Short problem: Copy the stretch of entries from the line containing "Task: Open the Yuval Helfman author link" through the end of the entries, replacing "Viewport" with "Display size" and leaving everything else the same.

╭─ Dataset extract

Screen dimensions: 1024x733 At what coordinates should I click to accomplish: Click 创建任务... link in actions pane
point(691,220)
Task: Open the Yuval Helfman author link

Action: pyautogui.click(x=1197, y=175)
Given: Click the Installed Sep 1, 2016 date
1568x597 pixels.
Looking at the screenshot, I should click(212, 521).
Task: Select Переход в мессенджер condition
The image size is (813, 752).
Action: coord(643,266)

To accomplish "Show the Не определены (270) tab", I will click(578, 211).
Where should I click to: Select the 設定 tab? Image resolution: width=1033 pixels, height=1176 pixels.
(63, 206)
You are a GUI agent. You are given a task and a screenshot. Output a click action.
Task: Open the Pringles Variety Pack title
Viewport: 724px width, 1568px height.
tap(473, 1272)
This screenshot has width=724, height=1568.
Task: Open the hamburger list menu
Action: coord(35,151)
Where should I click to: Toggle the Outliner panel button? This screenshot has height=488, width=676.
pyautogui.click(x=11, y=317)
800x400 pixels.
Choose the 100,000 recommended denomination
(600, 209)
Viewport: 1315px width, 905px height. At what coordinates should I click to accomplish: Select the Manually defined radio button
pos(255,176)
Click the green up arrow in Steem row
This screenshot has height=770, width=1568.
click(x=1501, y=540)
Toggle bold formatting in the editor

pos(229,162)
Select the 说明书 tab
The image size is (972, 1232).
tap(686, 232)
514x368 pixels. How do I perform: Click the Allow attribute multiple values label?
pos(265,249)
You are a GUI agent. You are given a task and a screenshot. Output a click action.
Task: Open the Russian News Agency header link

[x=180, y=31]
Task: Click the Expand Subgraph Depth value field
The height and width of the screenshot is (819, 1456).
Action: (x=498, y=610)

╰─

Solution to the problem:
Task: Open the Yuval Helfman author link

Action: pyautogui.click(x=1197, y=175)
Given: Click the Installed Sep 1, 2016 date
1568x597 pixels.
Looking at the screenshot, I should click(212, 521).
Task: Select Переход в мессенджер condition
The image size is (813, 752).
Action: coord(643,266)

To accomplish "Show the Не определены (270) tab", I will click(578, 211).
Where should I click to: Select the 設定 tab? Image resolution: width=1033 pixels, height=1176 pixels.
(63, 206)
You are a GUI agent. You are given a task and a screenshot. Output a click action.
Task: Open the Pringles Variety Pack title
Display size: 724px width, 1568px height.
tap(473, 1272)
This screenshot has width=724, height=1568.
Task: Open the hamburger list menu
Action: coord(35,151)
Where should I click to: Toggle the Outliner panel button? This screenshot has height=488, width=676.
pyautogui.click(x=11, y=317)
800x400 pixels.
Choose the 100,000 recommended denomination
(600, 209)
Display size: 1315px width, 905px height. At what coordinates should I click to accomplish: Select the Manually defined radio button
pos(255,176)
Click the green up arrow in Steem row
This screenshot has height=770, width=1568.
click(x=1501, y=540)
Toggle bold formatting in the editor

pos(229,162)
Select the 说明书 tab
The image size is (972, 1232).
tap(686, 232)
514x368 pixels. How do I perform: Click the Allow attribute multiple values label?
pos(265,249)
You are a GUI agent. You are given a task and a screenshot. Output a click action.
Task: Open the Russian News Agency header link

[x=180, y=31]
Task: Click the Expand Subgraph Depth value field
The height and width of the screenshot is (819, 1456).
Action: (x=498, y=610)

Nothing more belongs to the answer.